The available storage space for installation of apps is the same across both devices at 2.95GB. Considering that some of the gaming apps such as Asphalt 8: Airborne are as big as 1.41GB, the storage space predetermined by Oppo may not be sufficient for power users or gamers.
Fortunately, both phones come with microSD memory card slots that support memory cards up to 128GB. There's a catch to it though; some apps are not designed to be moved over to a memory card as loading them from the phone storage is faster than an external flash drive.
Oppo phones have an option to use "System Default" installation option which ensures only core aspects of an app get installed in the app installation storage space and the rest gets disbursed within the remaining phone storage space. Even so, storage space for app installation might be a concern if you've too many large apps given this archaic storage partitioning format.
One novel feature of the Oppo Find 7 series is the proprietary VOOC Rapid Charge technology which Oppo claims to be the world's fastest and safest. The result of a three-year research and development, VOOC Rapid Charging technology uses high current to charge a battery quickly and switches to low current when the charging process is done.
So how high is the current being supplied to the battery? Well, the VOOC charger has a current output of 4.5A which is more than twice the current output of most standard chargers in the market today. Most mobile chargers are limited to 1A or 2A. This enables the battery to be charged from 0% to 75% in 30 minutes.
In reality, we did see the battery hit 82% in just 37 minutes! A full charge took slightly over an hour! The battery also does not get warm during the charging process as the device has five layers of thermal protective coating to prevent overheating. To put things into perspective, the standard 2.1A charger takes about 3 hours.

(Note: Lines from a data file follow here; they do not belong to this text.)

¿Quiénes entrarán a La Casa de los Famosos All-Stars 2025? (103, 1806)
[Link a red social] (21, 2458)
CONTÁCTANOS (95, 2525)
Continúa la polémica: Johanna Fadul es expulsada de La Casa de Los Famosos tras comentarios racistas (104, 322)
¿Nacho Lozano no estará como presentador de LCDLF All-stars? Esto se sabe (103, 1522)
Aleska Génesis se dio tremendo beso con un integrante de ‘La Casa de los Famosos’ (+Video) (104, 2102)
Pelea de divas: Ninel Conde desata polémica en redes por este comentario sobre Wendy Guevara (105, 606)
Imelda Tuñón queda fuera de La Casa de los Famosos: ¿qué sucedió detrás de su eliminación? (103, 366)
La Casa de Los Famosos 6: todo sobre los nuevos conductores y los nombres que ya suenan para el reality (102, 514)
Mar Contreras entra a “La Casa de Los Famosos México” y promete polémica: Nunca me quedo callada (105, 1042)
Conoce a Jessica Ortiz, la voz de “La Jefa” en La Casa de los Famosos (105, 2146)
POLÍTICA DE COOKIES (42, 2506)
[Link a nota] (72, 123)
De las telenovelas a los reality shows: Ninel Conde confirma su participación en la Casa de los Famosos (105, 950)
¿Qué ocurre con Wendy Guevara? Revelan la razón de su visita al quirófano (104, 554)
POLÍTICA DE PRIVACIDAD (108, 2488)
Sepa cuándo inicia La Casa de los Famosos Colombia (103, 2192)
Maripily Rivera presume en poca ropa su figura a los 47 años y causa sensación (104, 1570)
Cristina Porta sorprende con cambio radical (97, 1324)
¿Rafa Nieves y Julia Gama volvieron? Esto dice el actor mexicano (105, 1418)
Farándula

Many users will grow to appreciate the VOOC Rapid Charge technology as we do; after we reviewed the Find 7 series and used other phones, we found the normal charging process to be painfully slow. This insane fast charging technology should be adopted by all phone makers since short battery life is the most common complaint among smartphone users today. While developing smarter and longer lasting batteries is better in the long run, fast charging can be an effective, short term solution.
Should you be travelling, in which case using such a high powered charger may not be advisable, the phone package also comes with a travel charger, with a conventional output current of 2.1A.
The Find 7 series run on ColorOS V1.2.2i which is based on Android 4.3 Jelly Bean. We were told by Oppo Singapore that there are plans to bring the Android 4.4 update to the Find 7 devices. We've discussed the main features of ColorOS in our review of the R1 and N1, hence we will only be sharing a few notable aspects from using the interface on the Find 7 series.
Screen gestures are a big part of ColorOS and they make the interface intuitive to use if you manage to get the hang of things. However, executing screen gestures single handedly on a 5.5-inch phone is a tricky affair as you risk dropping the phone. You are likely to use two hands to draw shapes or letters on the Gesture Panel. We've covered the use of gestures in detail on the Oppo R1 review, but we noticed that the Oppo Find 7 series is able to detect gestures even when the screen is off.
The Oppo Find 7 series also come with a Wake-on-voice detection, whereby the user can immediately activate Google Now - Google’s voice command system - just by speaking the hotword "Hey Snapdragon". It is similar to Android Kitkat’s Google Now "OK Google" feature, but with the additional capability of waking up even when the phone is on standby. However, do take note that the aforementioned can only work only when there is no security lock on the phone, which unfortunately defeats the presence of such a feature.